Reading text Start Marker

Editor's Note
THE RECOGNITION AND ACCEPTANCE of color photography grew significantly with the Museum of Modern Art’s 1976 exhibition of work by William Eggleston. The notion that photography was a blackand-white medium was irreversibly challenged by that event. Eight years later Eggleston has exhibited the first dye-transfer prints from a series on Graceland, Elvis Presley’s mansion. He has returned from Berlin with another major body of work, further highlighting his astute perception and virtuoso use of color. Our enthusiastic response to these extremes of content formed the basis of this issue of Aperture. Eggleston’s work then created a context for an entire issue, which demanded color as the code. This enabled us to include work of diverse intentions, all of which emphatically stretched our awareness of color. The sequence that emerged corresponded with a sensibility that is particular and vital to our time.
The color of our time is the color that vibrates from television, billboards, and video screens. The color photograph carries the connotations of advertising and fashion, an association that has become a common part of artistic strategy. The veracity of photographic reality has been replaced by a feel for the illusions and facades of our environment. Current printing techniques and the manipulation they allow increase the possibility and intensity of those illusions. The medium has moved toward the chromatic field of paint with all its expressive potential.
Presley’s mansion and the Berlin Wall form the extremes of this issue, between which we feature William Christenberry’s theater of evil, the cinematic projections of Cindy Sherman’s theater of the “self,” and the artist as director in Lucas Samaras’s studio. There is both the irony of Joel Sternfeld’s landscapes and the immediacy of the surfaces of Luis Medina. The color forms both a subtle and an explosive language. It confirms the contemporary artifice of neon and tungsten, spotlight and searchlight.

Reading text End Marker

= Requirement A =
In the editor's note, take the passage that opens with the words containing "Presley’s mansion and" and closes with "spotlight and searchlight.", and change "spotlight" to "floodlight".
= Requirement B =
Decide whether each statement agrees with the editor's note, and quote the words that decide it. (i) Eggleston's 1976 exhibition was held at the Museum of Modern Art. (ii) Eggleston returned from Paris with another major body of work. (iii) The color photograph carries connotations of advertising and fashion.

Exercise data Start Marker

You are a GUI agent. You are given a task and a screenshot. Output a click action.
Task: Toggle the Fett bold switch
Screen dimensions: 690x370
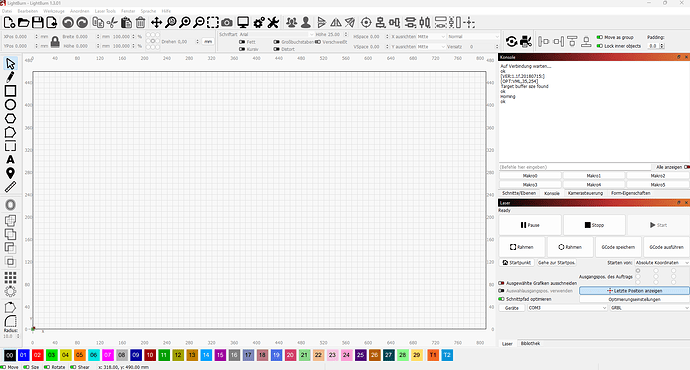242,42
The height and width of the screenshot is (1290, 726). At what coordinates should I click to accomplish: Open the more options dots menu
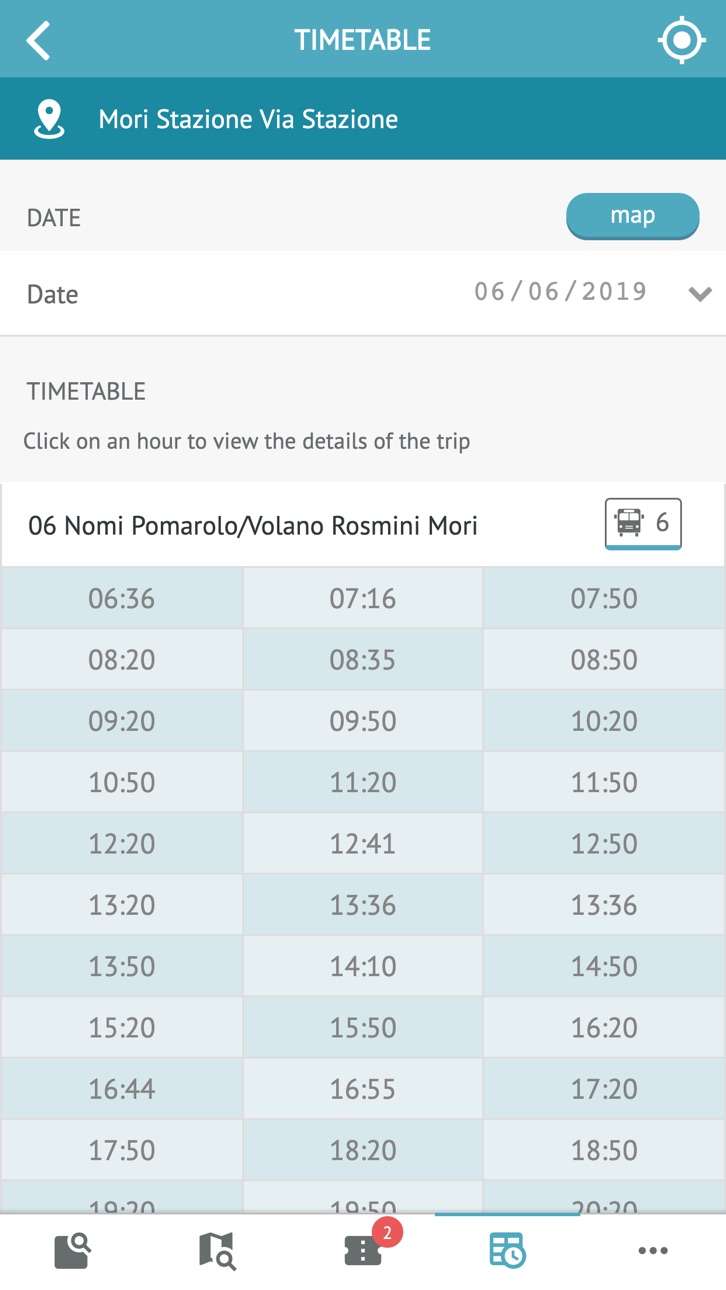click(653, 1250)
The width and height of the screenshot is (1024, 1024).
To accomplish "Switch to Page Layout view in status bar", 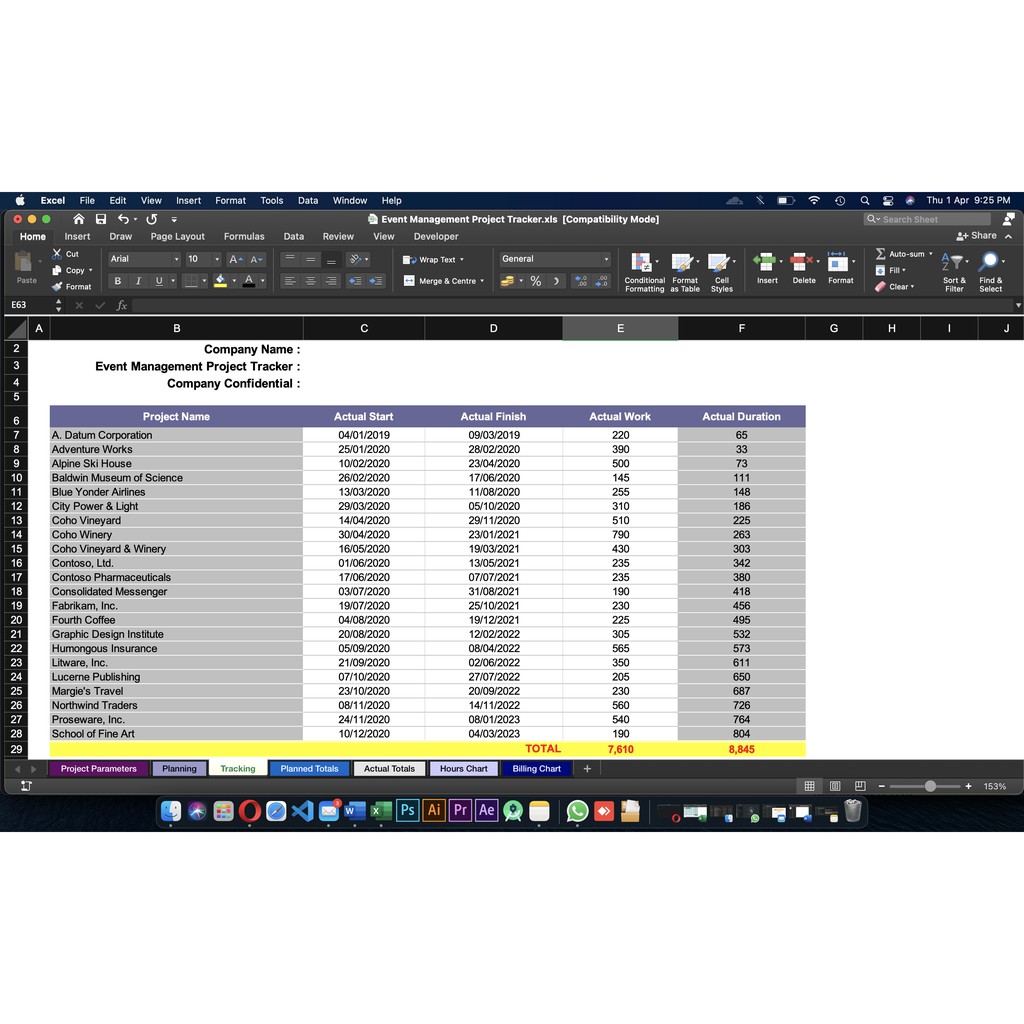I will pyautogui.click(x=834, y=786).
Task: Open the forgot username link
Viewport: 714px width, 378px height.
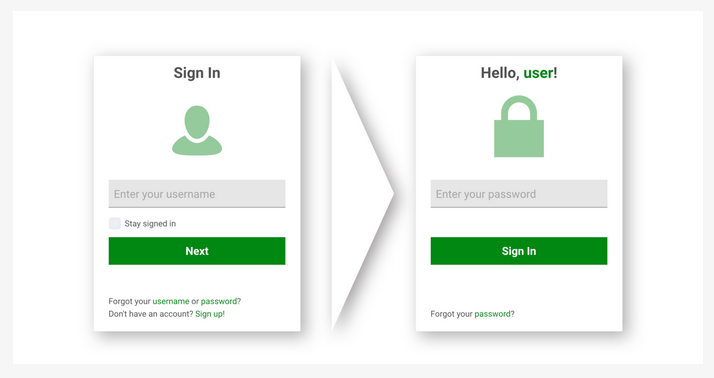Action: click(171, 301)

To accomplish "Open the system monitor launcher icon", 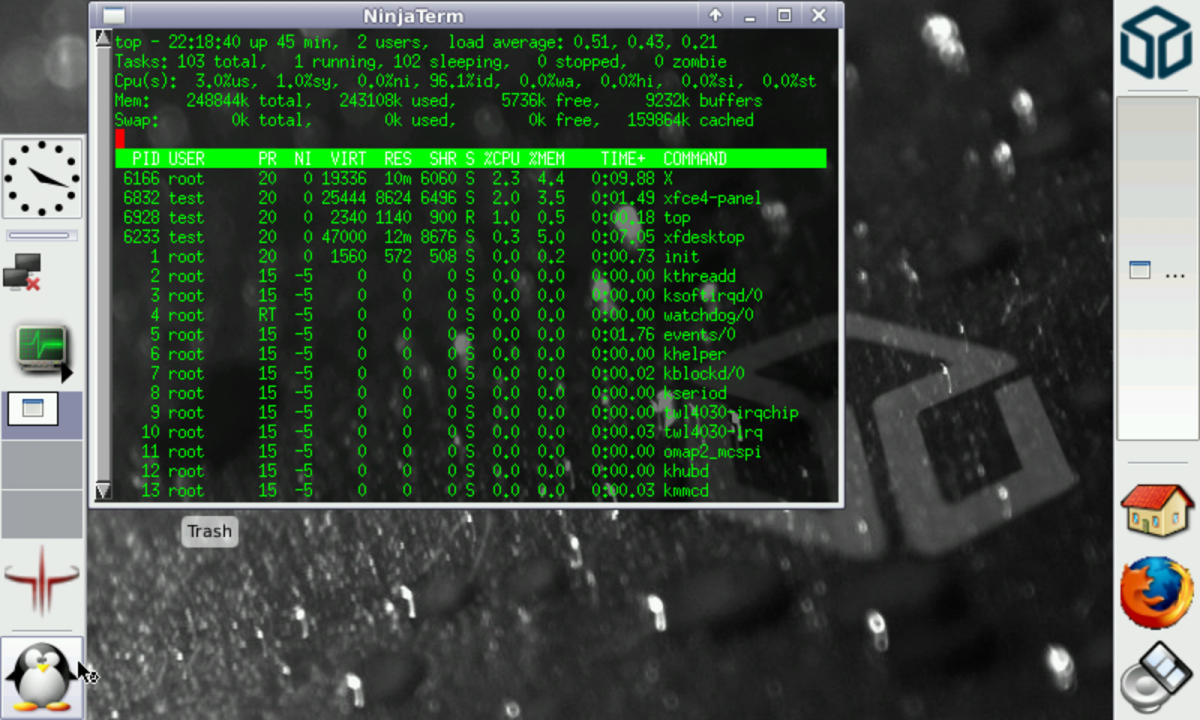I will pyautogui.click(x=40, y=347).

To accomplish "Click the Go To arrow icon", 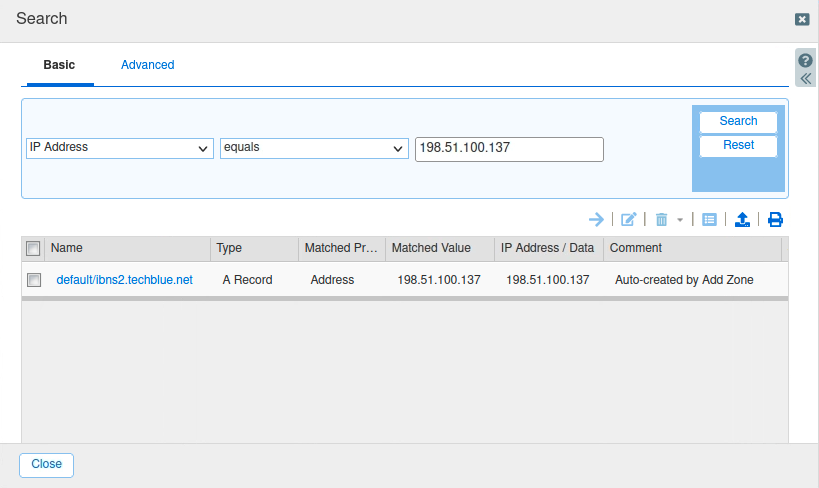I will click(x=596, y=220).
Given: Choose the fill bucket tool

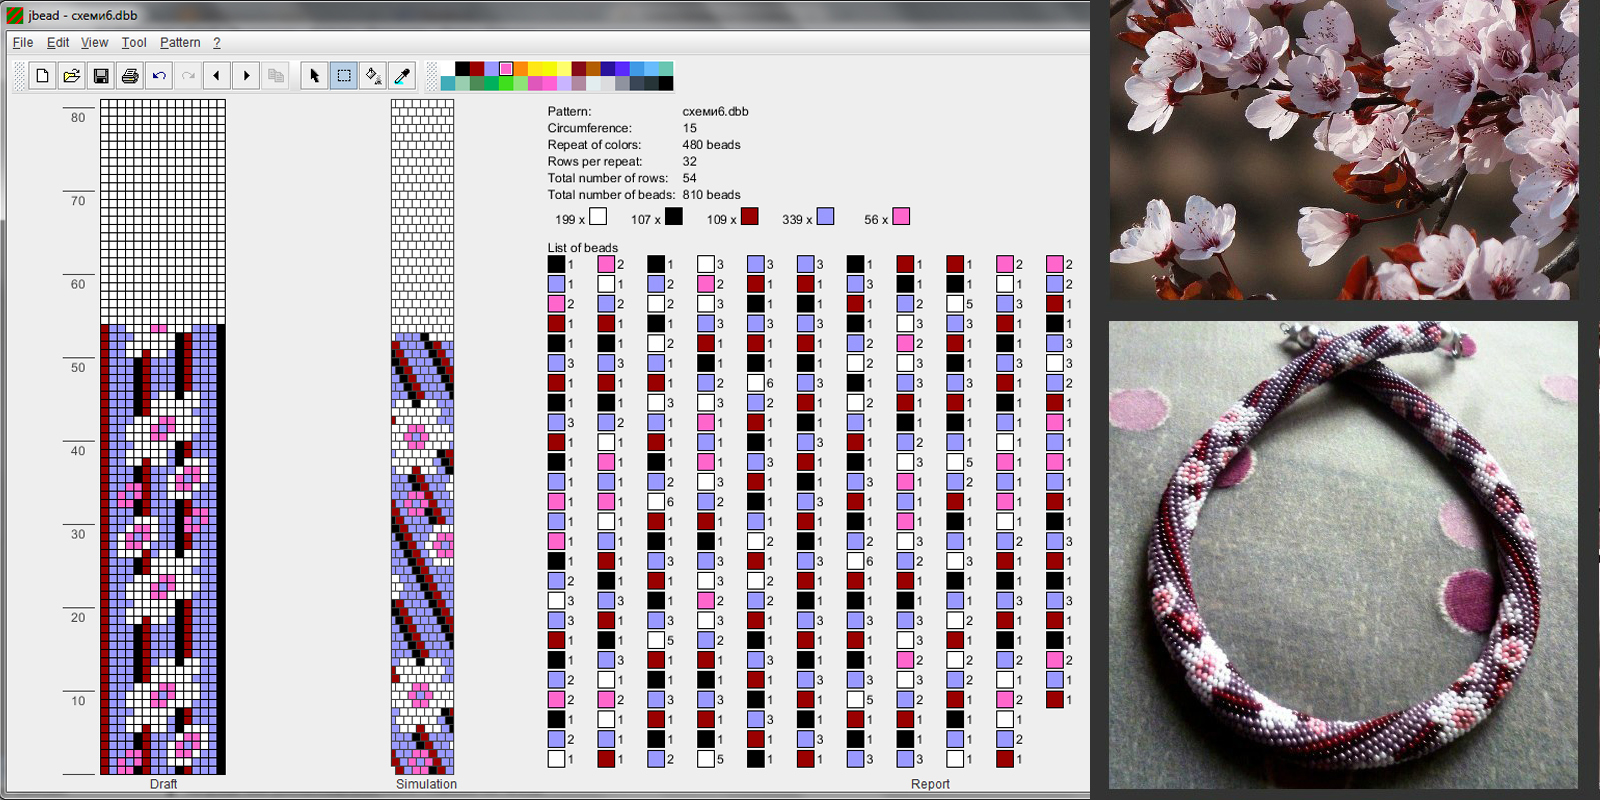Looking at the screenshot, I should pos(372,75).
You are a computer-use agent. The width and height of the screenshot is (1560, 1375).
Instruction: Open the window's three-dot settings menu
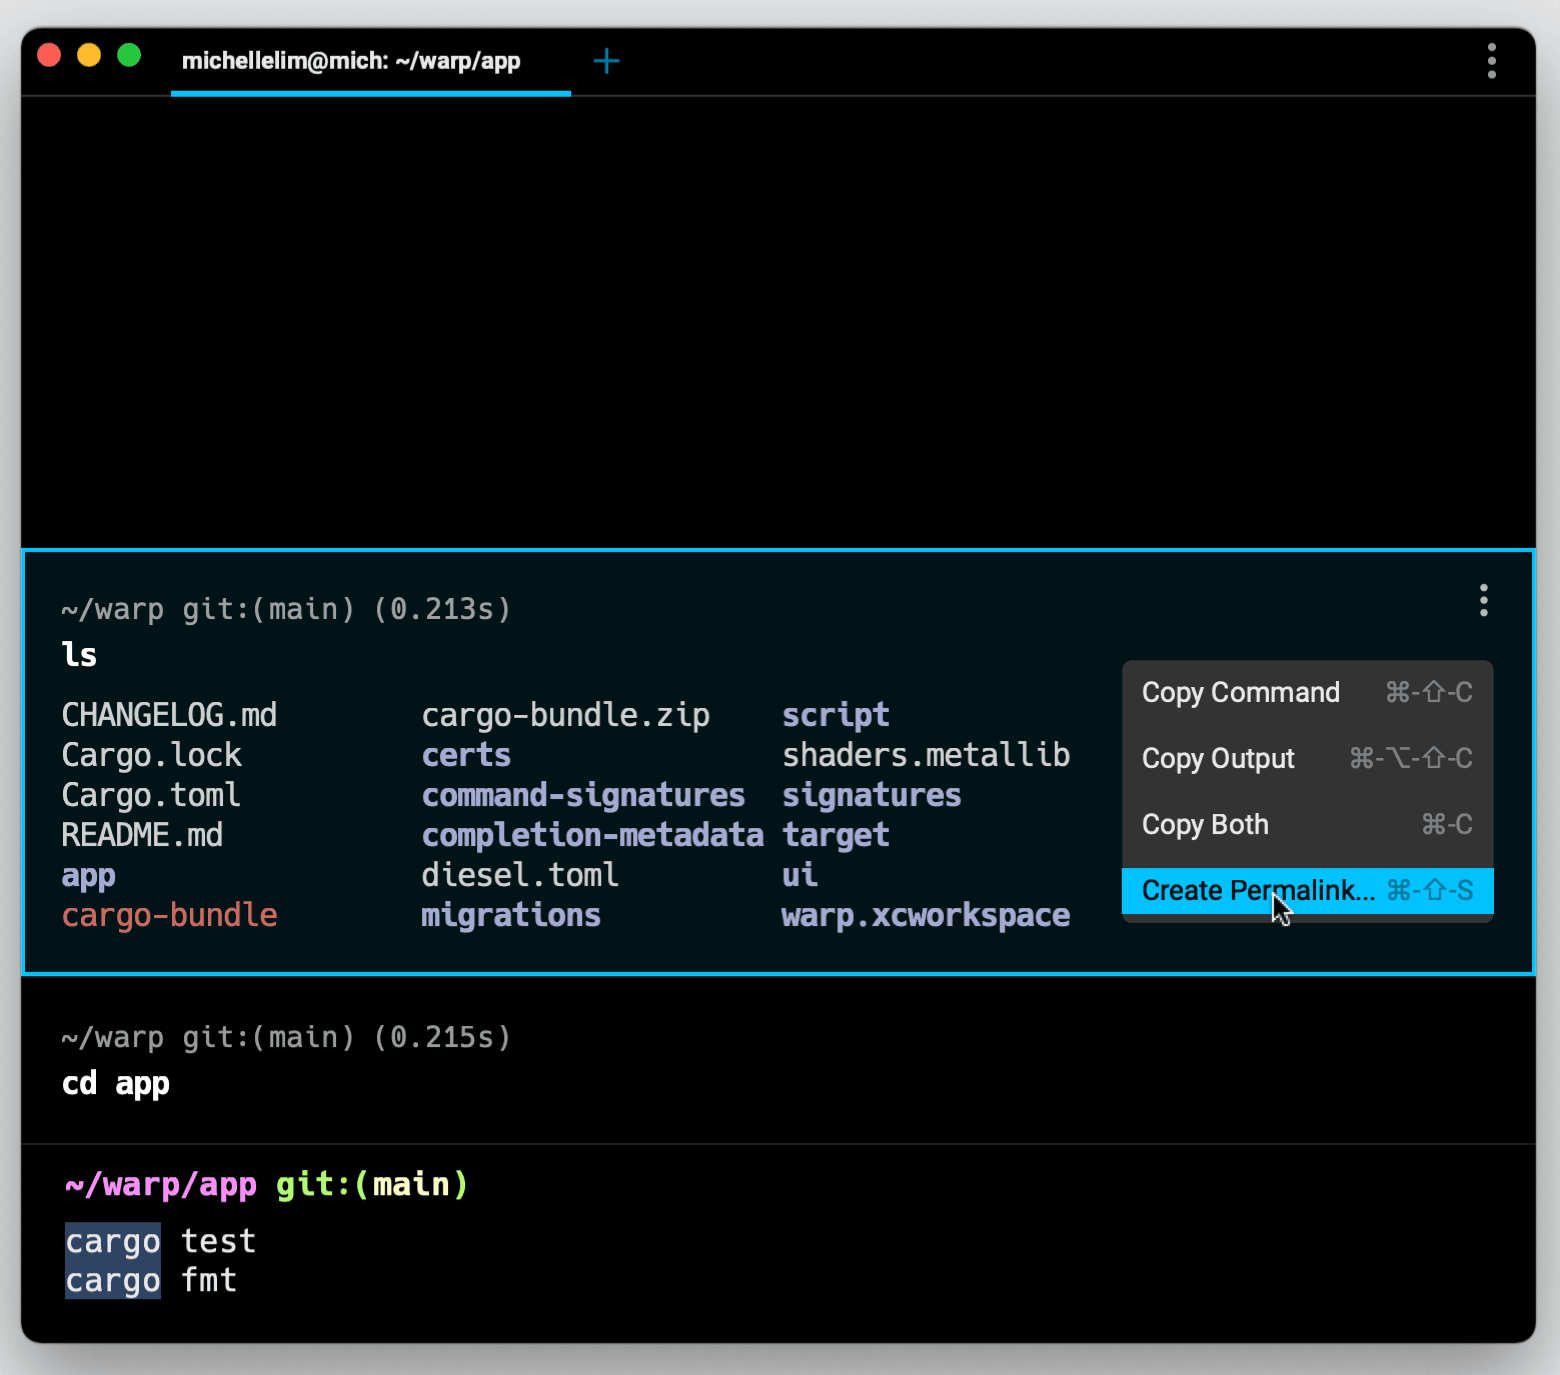pyautogui.click(x=1491, y=61)

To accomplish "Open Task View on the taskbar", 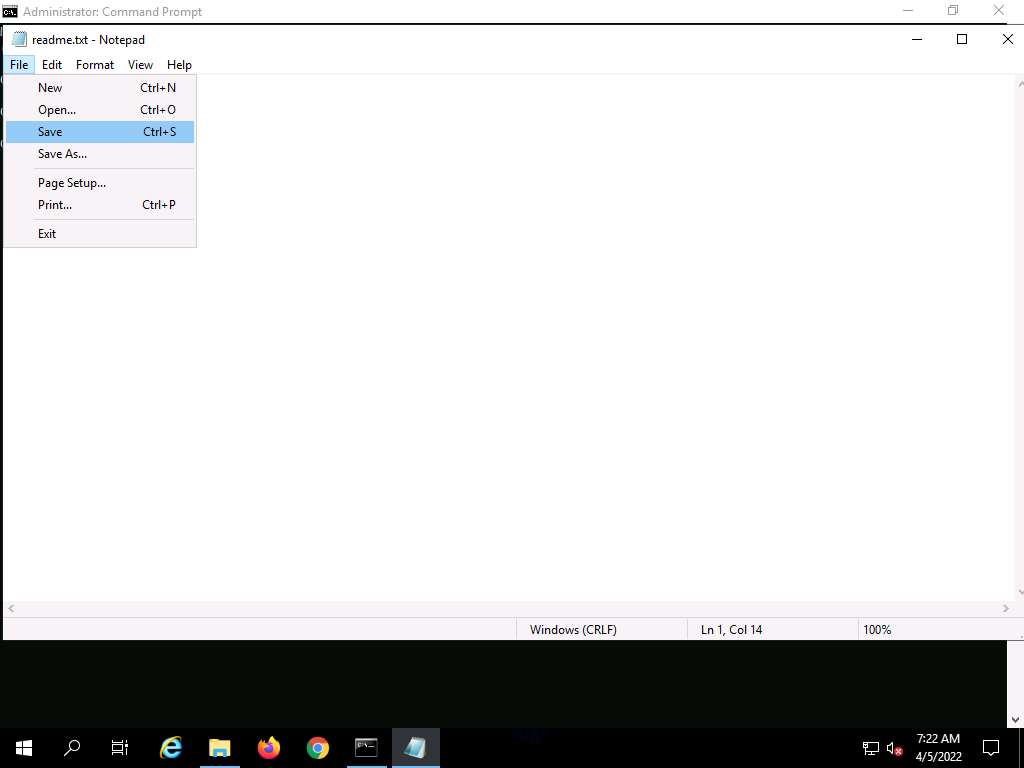I will [120, 747].
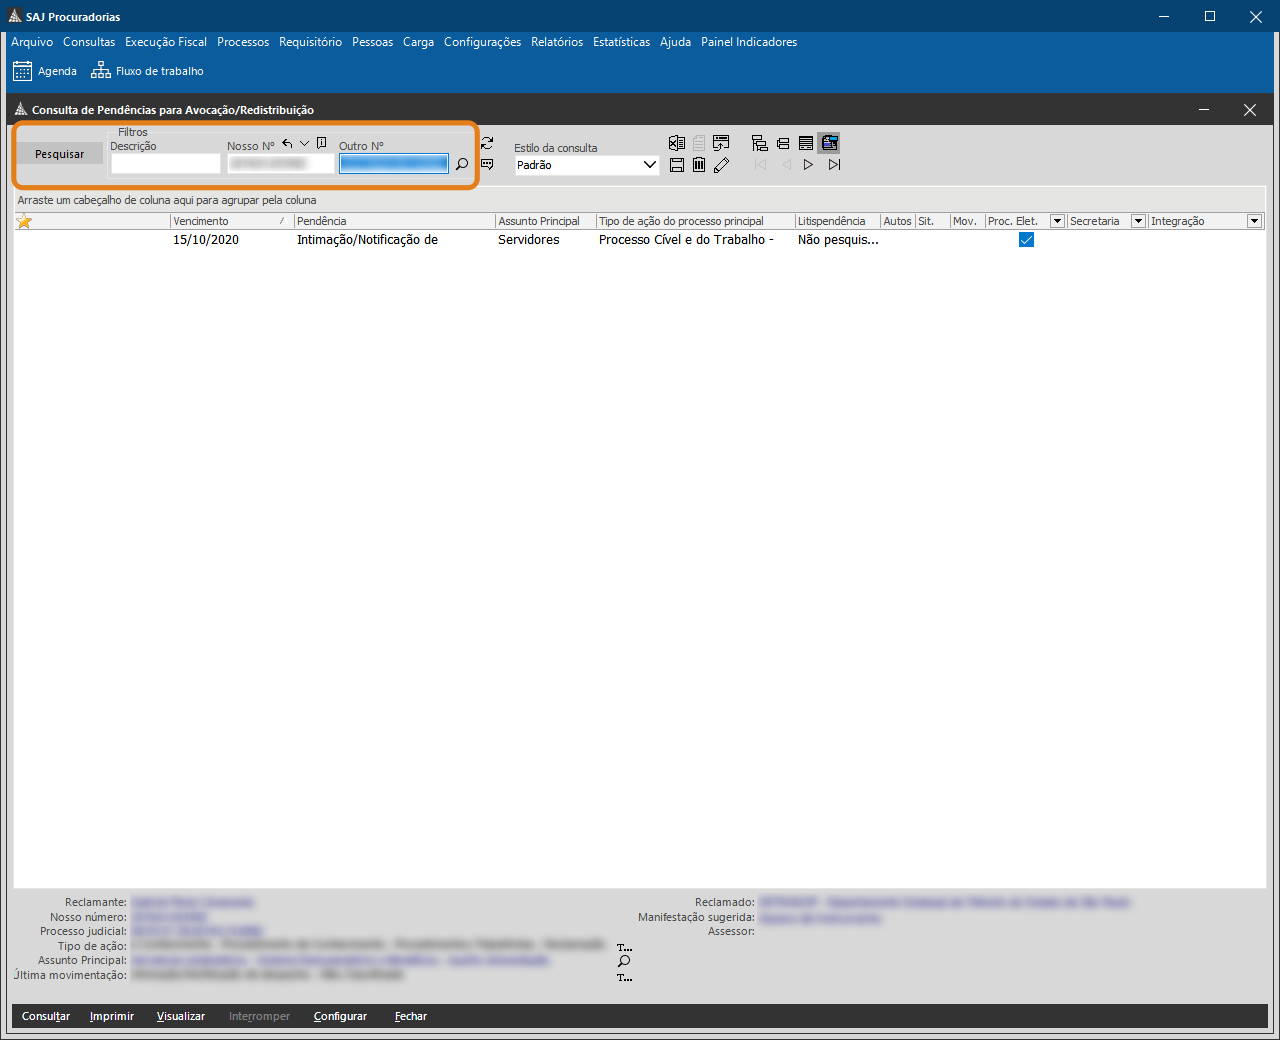Open the Proc. Elet. column filter dropdown

click(x=1057, y=221)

Exercise data End Marker

= Response area A =
Presley’s mansion and the Berlin Wall form the extremes of this issue, between which we feature William Christenberry’s theater of evil, the cinematic projections of Cindy Sherman’s theater of the “self,” and the artist as director in Lucas Samaras’s studio. There is both the irony of Joel Sternfeld’s landscapes and the immediacy of the surfaces of Luis Medina. The color forms both a subtle and an explosive language. It confirms the contemporary artifice of neon and tungsten, floodlight and searchlight.

= Response area B =
(i) Yes: "the Museum of Modern Art’s 1976 exhibition of work by William Eggleston."
(ii) No: "He has returned from Berlin with another major body of work."
(iii) Yes: "The color photograph carries the connotations of advertising and fashion."